4. Compare With an Existing Driver
# get_chrome_driver/core.py
existing_version = self._get_installed_driver_version()
target_major = version.split('.')[0]
if existing_version:
existing_major = existing_version.split('.')[0]
if existing_major == target_major and self.driver_path.exists():
print(f"既存の ChromeDriver (バージョン {existing_version}) は互換性があります。")
return str(self.driver_path)
else:
print(f"ChromeDriver を更新します: 現在 {existing_version} -> 目標メジャー {target_major}")
The installer compares the major version of the saved driver with the Chrome version. If the major versions match, it skips the download. It only enters the download flow when compatibility has actually broken.
5. Download and Extract the Archive Safely
# get_chrome_driver/core.py
response = requests.get(url, timeout=30)
with zipfile.ZipFile(io.BytesIO(response.content)) as z:
driver_member = None
for member in z.infolist():
member_path = os.path.normpath(member.filename)
if os.path.isabs(member_path) or member_path.startswith(".."):
continue
if os.path.basename(member_path) == self.driver_name:
driver_member = member
break
with z.open(driver_member) as source, open(self.driver_path, "wb") as target:
shutil.copyfileobj(source, target)
if os.name != "nt":
self.driver_path.chmod(0o755)
If a ZIP entry contains .. or an absolute path, it is ignored. Only the actual chromedriver or chromedriver.exe binary is extracted. After extraction, executable permissions are set on macOS and Linux.

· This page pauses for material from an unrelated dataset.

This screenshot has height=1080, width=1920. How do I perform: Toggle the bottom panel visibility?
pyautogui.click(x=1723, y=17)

On Windows, the tool keeps the latest driver under ~/.get-chrome-driver/, which resolves to the user’s home directory.
6. Verify That Selenium Actually Works
# get_chrome_driver/core.py
options = Options()
options.add_argument("--headless")
options.add_argument("--no-sandbox")
options.add_argument("--disable-dev-shm-usage")

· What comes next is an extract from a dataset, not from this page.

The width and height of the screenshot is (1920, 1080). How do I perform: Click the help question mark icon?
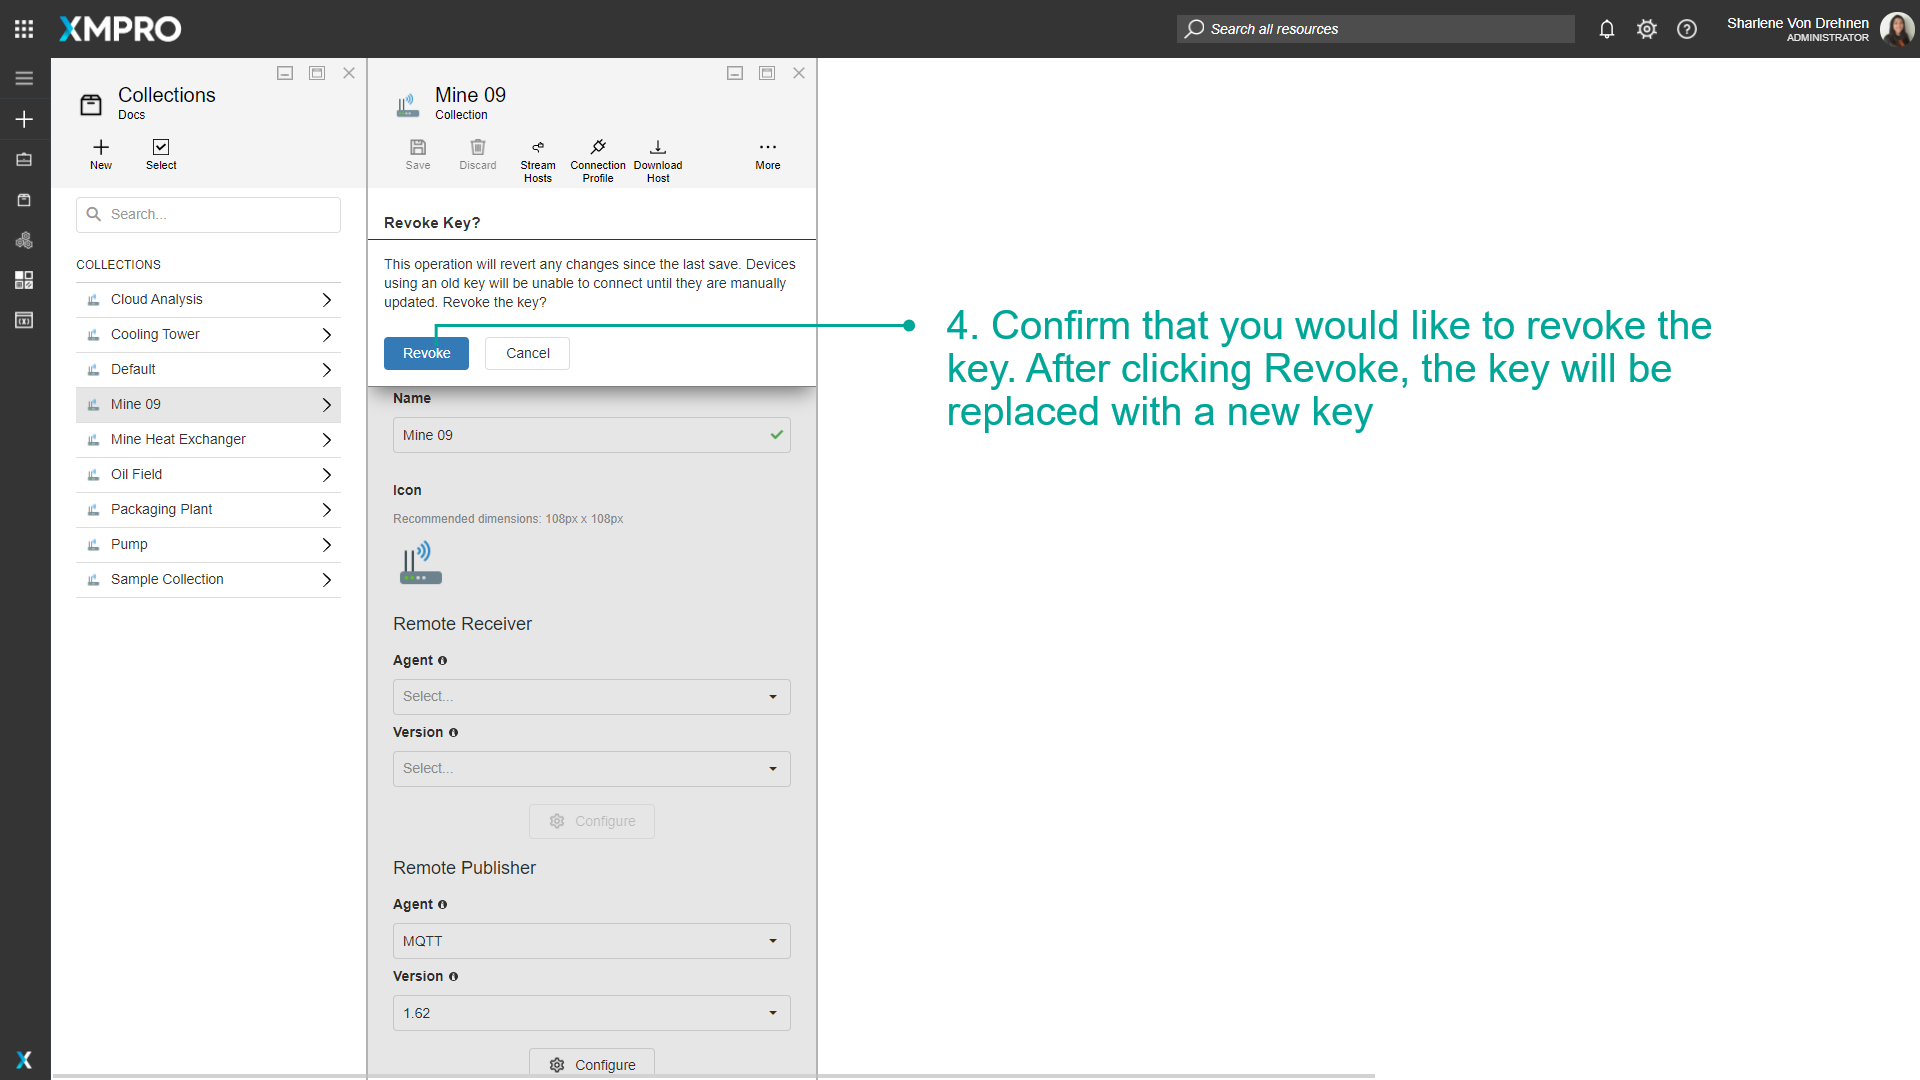[x=1687, y=29]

service = Service(executable_path=driver_path)
driver = webdriver.Chrome(service=service, options=options)
driver.get("https://google.com")
title = driver.title
driver.quit()
GetChromeDriver.validate() runs this check and returns True if it can launch Chrome and reach Google successfully. If you use the --no-validate flag in main.py, this Selenium check is skipped, which is useful in restricted CI environments or distribution targets with limited network access.
How to Use It
Requirements
- Python 3.8 or later
- An environment where Chrome and the network are accessible
Setup
# Clone the repository
cd C:\workspace\projects
python -m venv .venv
.\.venv\Scripts\Activate.ps1
pip install -r get-chrome-driver\requirements.txt
Basic Commands
# Download ChromeDriver and validate it with a headless Selenium run
python main.py
# Check only the installed Chrome version
python main.py --check
# Download the driver only and skip Selenium validation
python main.py --no-validate
The tool saves chromedriver.exe under ~/.get-chrome-driver/ (on Windows, C:\Users\<username>\.get-chrome-driver). You do not need to add it to PATH; you can just pass driver_path explicitly from Selenium.
Import It Into a Selenium Script
Instead of using the CLI only as a one-off tool, a safer pattern is to import GetChromeDriver directly in your Selenium tests so the driver is always aligned before execution.
from get_chrome_driver.core import GetChromeDriver
from selenium import webdriver
from selenium.webdriver.chrome.service import Service
installer = GetChromeDriver()
driver_path = installer.install()
service = Service(executable_path=driver_path)
driver = webdriver.Chrome(service=service)
# Continue with Selenium operations
If you call this before each test run, you can reliably fetch a matching ChromeDriver even right after Chrome auto-updates. The downloaded result is also cached under ~/.get-chrome-driver/.
Final Notes
The ChromeDriver distribution rules may change again in the future, so the code is structured so that only the parsing logic in api.py should need to change if the CfT API response format changes. Once version detection, download, and validation are automated, the time previously spent on Selenium setup can be used for actual test work instead.